Monday, February 13, 2017

Shawnee State Park Revisited

So, I've decided that Shawnee State Park (the one in Pennsylvania, not Ohio) is one of my favorites.  The lake is its centerpiece, of course, and it's got a beach and all that aquatic stuff.  But the park also has a really nice campground and some pretty good trails.
Plus, it's in the "Ridge and Valley Province" with its low ridgelines (see in the distance) and its broad, lovely valleys.  This is truly scenic country, the old Pennsylvania of myth and legend, where contour-plowed hillsides run up the lower reaches of the mountains, and big, prosperous farmhouses of ages past stand squat and graceful along winding roads.  Most of the barns are well kept and marked with hexes.  
I had a bit of a prejudice against Shawnee because the first few trails I walked in this park were maintained with a lawnmower, and the woods were remarkably southern with lots of low pines and almost no understory.  But today I found that the park also contains typical eastern mountain forest, too, as in the second-to-the-last photo.
There are scads of historic markers along all the roads down here.  I'd like to stop and read them all, but time is never on my side.  And of course, here in the south-central part of the state, you've got to have covered bridges.  This is the Colvin Bridge, located on a public roadway on the edge of the park.
The bridge is seen here from within the park.  Notice the big redbrick farmhouse sitting among the trees to the right of the bridge.  The thing is enormous, probably six bedrooms.  This is Trump Country, to be sure, which is a horror and an embarrassment.  But it's also historic and beautiful.
And here's the Forbes Trail, which is said to more or less follow the route that General Forbes cut through the virgin forest from Carlisle to Pittsburgh in a successful bid to route the French from the Ohio River Valley.  Carlisle was the westernmost town before the mountains back in the 1750s. For that matter, it still is...
Even though I had a whole Saturday to myself to do whatever I pleased--the wife and kids out of town--I didn't have time to do all the exploring that I wanted to do at the park.  Sadly, I was also preoccupied on this visit, dwelling on stress-inducing things that were to take place later in the weekend.   I hate to have things hanging over my head, and it did dampen my experience of an otherwise wonderful park.  I'd like to say I'll go back soon, but two hours and fifteen minutes each way is just so far to drive.  But I do love the countryside out this direction.  Everything out here is so much neater, and cleaner, and the views are so much more expansive.  You forget just how claustrophobic Pittsburgh is until you get into a place like this.

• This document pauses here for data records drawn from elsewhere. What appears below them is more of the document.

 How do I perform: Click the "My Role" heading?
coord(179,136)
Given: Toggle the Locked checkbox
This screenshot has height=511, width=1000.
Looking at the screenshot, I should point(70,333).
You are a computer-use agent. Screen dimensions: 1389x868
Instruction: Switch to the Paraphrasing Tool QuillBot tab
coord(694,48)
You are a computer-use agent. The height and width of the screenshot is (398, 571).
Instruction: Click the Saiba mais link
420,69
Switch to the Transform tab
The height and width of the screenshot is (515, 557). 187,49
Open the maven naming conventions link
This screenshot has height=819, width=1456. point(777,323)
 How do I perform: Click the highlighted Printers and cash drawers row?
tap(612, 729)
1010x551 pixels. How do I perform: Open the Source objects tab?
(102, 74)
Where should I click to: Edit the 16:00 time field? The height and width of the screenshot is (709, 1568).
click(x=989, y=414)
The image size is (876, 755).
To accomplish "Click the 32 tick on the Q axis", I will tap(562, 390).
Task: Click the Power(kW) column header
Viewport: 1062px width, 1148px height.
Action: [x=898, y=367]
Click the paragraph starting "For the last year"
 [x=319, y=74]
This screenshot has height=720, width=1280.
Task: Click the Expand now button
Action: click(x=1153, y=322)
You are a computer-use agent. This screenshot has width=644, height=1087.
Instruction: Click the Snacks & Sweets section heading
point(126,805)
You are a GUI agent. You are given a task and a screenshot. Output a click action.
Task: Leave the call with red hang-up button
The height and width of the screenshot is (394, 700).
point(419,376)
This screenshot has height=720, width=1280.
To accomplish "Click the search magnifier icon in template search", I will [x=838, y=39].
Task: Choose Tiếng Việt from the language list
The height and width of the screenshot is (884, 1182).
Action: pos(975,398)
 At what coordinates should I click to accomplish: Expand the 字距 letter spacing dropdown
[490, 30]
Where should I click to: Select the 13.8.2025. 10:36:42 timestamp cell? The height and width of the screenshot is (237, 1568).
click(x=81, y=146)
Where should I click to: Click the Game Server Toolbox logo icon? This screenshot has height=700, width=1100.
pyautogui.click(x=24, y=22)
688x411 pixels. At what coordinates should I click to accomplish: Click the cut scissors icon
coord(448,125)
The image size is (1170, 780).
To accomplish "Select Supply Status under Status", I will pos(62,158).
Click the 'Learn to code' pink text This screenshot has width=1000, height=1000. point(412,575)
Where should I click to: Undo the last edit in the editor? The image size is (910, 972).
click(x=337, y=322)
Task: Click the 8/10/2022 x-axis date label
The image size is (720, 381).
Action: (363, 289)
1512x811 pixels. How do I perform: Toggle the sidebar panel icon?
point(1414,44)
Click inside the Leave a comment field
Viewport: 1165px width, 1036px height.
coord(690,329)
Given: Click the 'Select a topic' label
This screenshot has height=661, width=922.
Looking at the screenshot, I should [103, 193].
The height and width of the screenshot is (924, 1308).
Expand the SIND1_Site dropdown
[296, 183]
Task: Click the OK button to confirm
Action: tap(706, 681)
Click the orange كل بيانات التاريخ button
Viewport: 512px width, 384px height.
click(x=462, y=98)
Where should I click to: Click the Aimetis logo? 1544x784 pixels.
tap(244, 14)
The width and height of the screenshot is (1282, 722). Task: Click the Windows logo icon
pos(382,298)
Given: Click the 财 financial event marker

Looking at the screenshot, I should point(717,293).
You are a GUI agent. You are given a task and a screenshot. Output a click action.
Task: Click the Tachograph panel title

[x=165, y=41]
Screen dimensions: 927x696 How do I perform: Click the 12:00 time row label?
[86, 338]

More Cabins in the Woods...and a Few Ruins

Somehow winter was still making a stand up in the Laurel Highlands, even though Pittsburgh has had one protracted November, with only one significant snowfall. This is the main road through Linn Run State Park and on into the Forbes State Forest.  
On this trek, again, I had the place largely to myself, and so I found myself trekking past more of these little snowbound cottages and cabins within the bounds of the park.  Too bad they're closed for the winter.  I'd think winter would be the best time to come up here and hole up.
 The Adam Run Trail passes practically through the backyards of some of these places...though I did sneak up to the edge of the bluff to look down onto the properties.  
The trail also passes by a few ruins of old cabins, chimney stacks and foundations marking the spots.
I've wondered about this cabin before.  It sits right off the road that passes through the park and up the mountainside to the summit, which is on state forest land.  It seems derelict and a little spooky, but my guess is that somebody still uses it.
The Brant Trail, which is the second trail I took, winds up behind that selfsame cabin, and here it is as seen from above and behind.  The ascents are pretty glorious.
This menacing little shack sits along the trail with "No Trespassing" signs in the doors and windows.  With all respect to the rural poor, it looks like a scene from the movie Deliverance.
You have to stray off the Brant Trail to get to the summit of the hill that you're skirting.  It comes up here to Old Rector Edie Road, which I've encountered in other hikes.  I liked the silence and snowy fields with the steep, woody drop unseen to the left.  
Returning to the Adam Run area, I walked along the creek and discovered this spectacular old ruined stone house.  Just look at this place!  I wonder why it was just allowed to rot away like this.  It stands on a low bluff above the stream, surrounded by rhododendrons and hemlocks.